Summer has given way to the wet chills of autumn. It’s the perfect time to chat about the reality of invasive species in Revelstoke and learn about how changing your behaviour can help stop them.
That bamboo growing rampantly all summer? Known as knotweed (there are three varieties, Japanese, Giant and Bohemian Knotweed) it’s one of the Columbia Shuswap Invasive Species Societes (CSISS) highest priorities.
“Knotweed is very damaging and spreads easy,” explains Sue Davies, the Aquatic Species and Outreach Program Coordinator for the CSISS. “It shades out native plants, its roots grow three meters deep and twenty meters laterally and can push through concrete like house foundations.”

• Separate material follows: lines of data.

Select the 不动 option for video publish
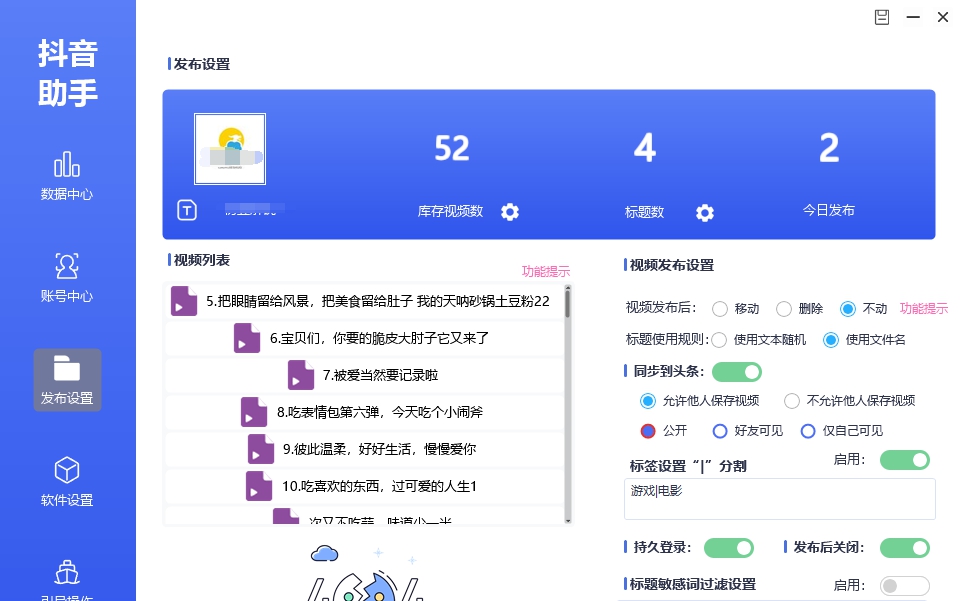 pos(849,308)
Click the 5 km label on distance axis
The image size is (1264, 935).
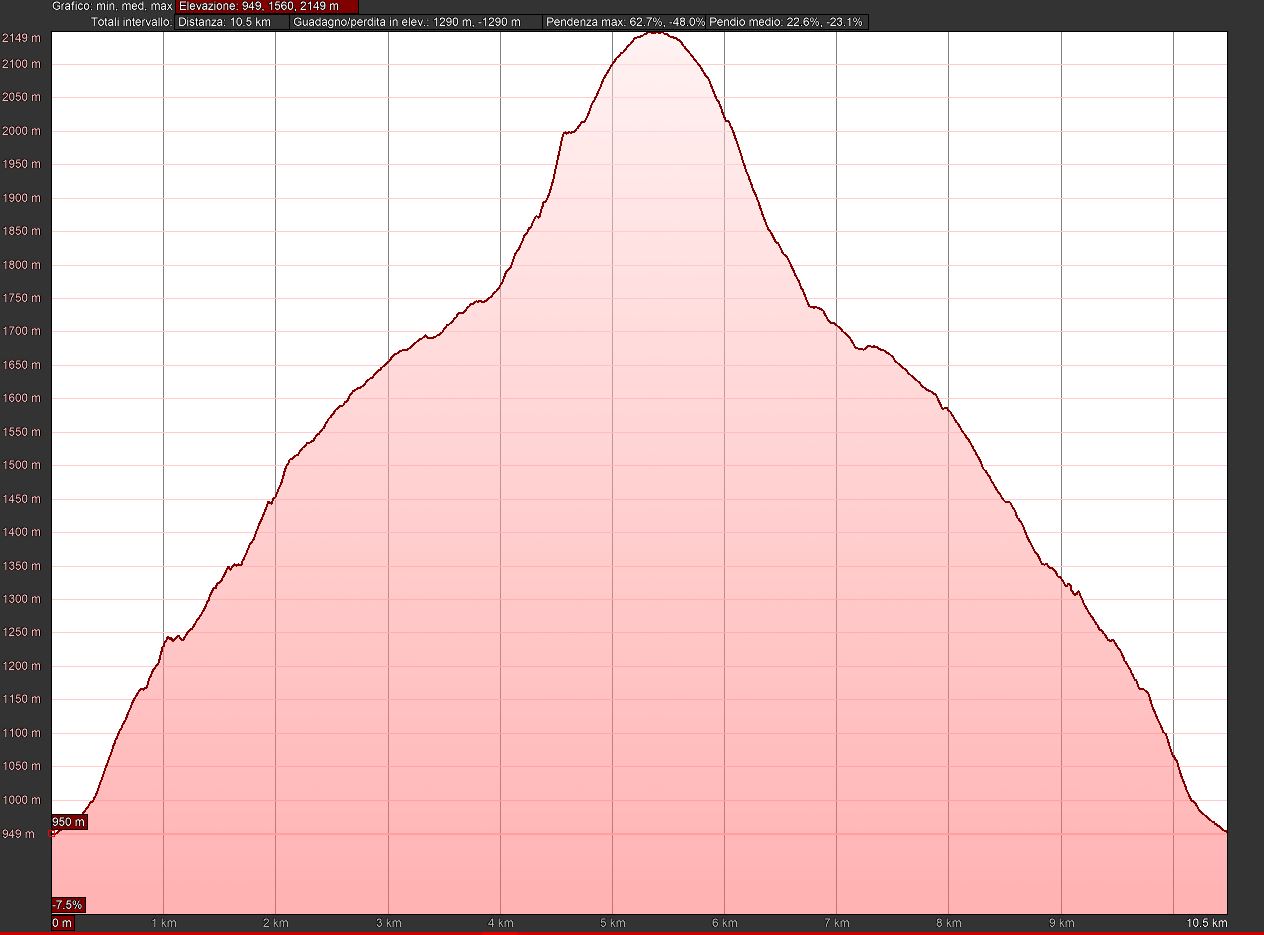613,923
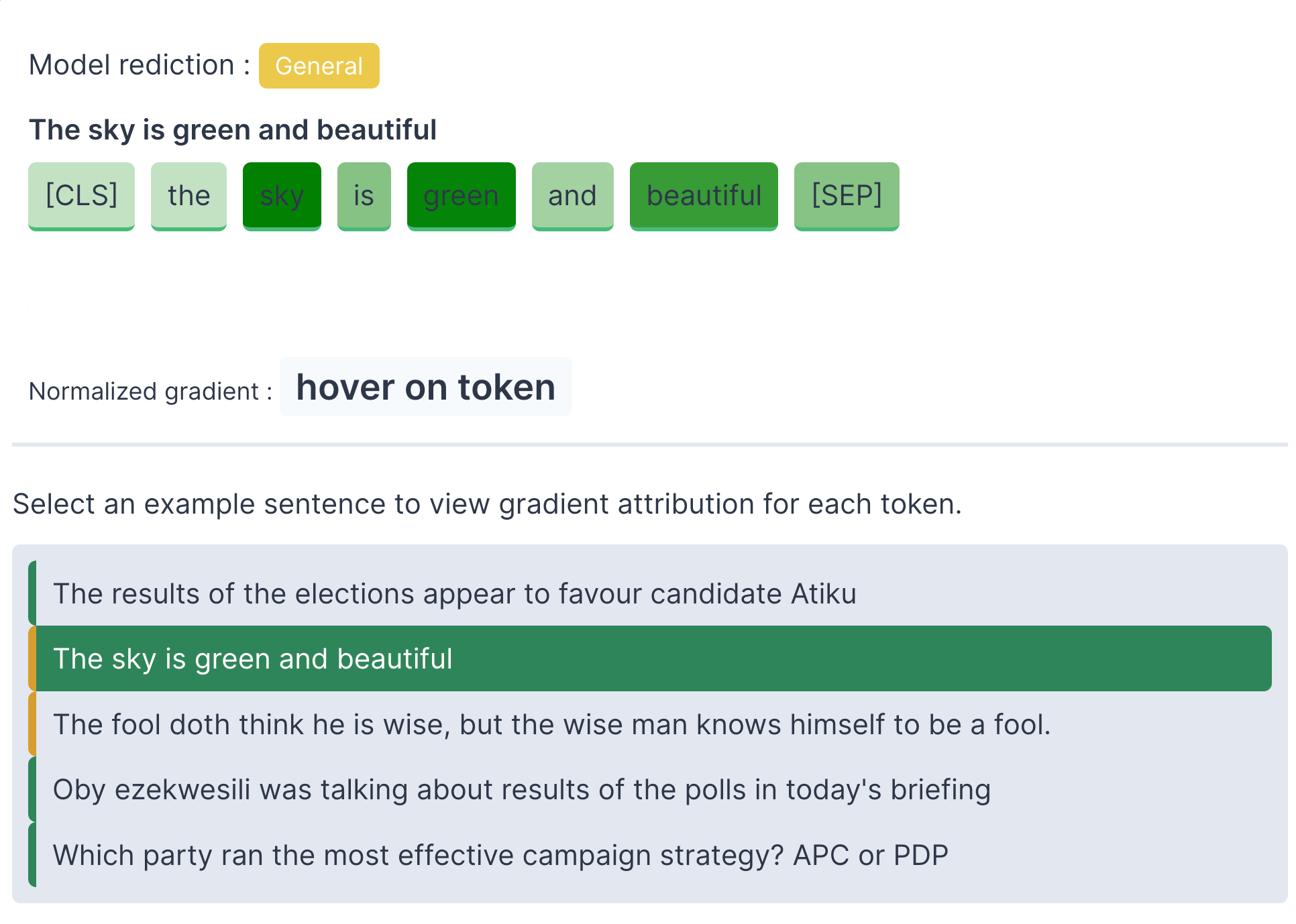Click the bold sentence heading above the tokens
This screenshot has height=924, width=1296.
click(233, 129)
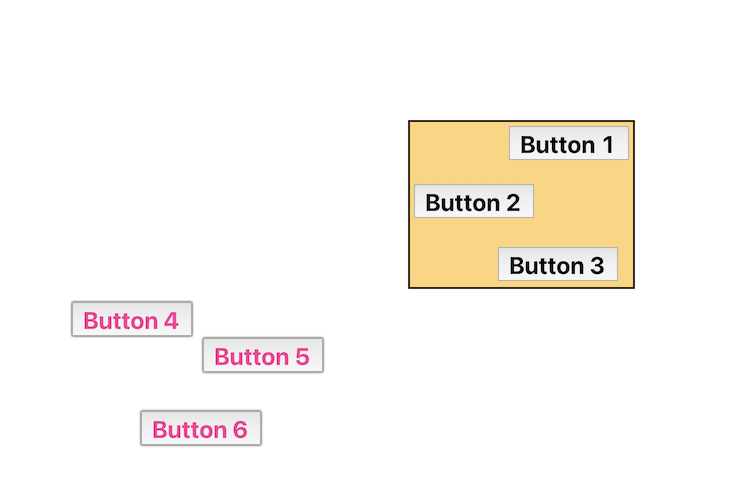
Task: Select the leftmost pink-text button
Action: click(131, 320)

This past summer CSISS volunteers partook in weed pulls at various locations. Davies is quick to note knotweed is not pulled, as digging up the plant has proven futile. “You need to use herbicide, there is no other way,” she says.
The City of Revelstoke has agreed to treat all knotweed on city property, administered by CSISS in an effective and safe way. Landowners with knotweed sharing a city property border have cost sharing options available with the city.
CSISS is active in various efforts to eliminate or stop invasive species. “We apply herbicide contracts, work with highway crews to ensure invasive species aren’t mowed and spread, and collaborate with multiple government
departments to prioritize which sites and species should be treated,” says Davies. “But what makes the most difference is educating people, as humans are the single greatest spreaders of invasive species.”
It’s important to note that while beautiful or cute, invasive species do not benefit the local landscape. A local example? Invasive yellow flag Iris, often mistaken as native cattails, impedes the ability of animals like turtles
and birds, to get from water to land, and do not provide food or nesting for waterfowl.
Invasive mussels are wreaking havoc in Interior lakes. Initiatives have been instigated to try to curb infestation, including one this past summer that requested anyone towing a watercraft to pull over and be inspected. These
inspections were mandatory, so if you ignored the signage, don’t be surprised if a conservation officer knocks on your door. Zebra and Quagga mussels multiply quickly. They have been known to cause tens of millions of dollars in damage to infrastructure such as hydro stations, cause toxic algal blooms in lakes and reduce fish populations.
“There are things you can do this fall to help fight invasive species,” Davies enthuses. “Don’t grow invasive plants. If you have ones that can be pulled, bag them and bring them to the dump where they are buried deeply and
capped, not put in yard waste.”
Check out the app reportinvasivesbc. The app can help you deduce if a plant, animal, insect, bird, fish or amphibian is invasive or not and allows people to post pictures of invasive critters and report their location.
One major reason people choose to live in Revelstoke is because of its surroundings. Let’s make an effort so our actions reflect our words when we talk about how much this place means to us.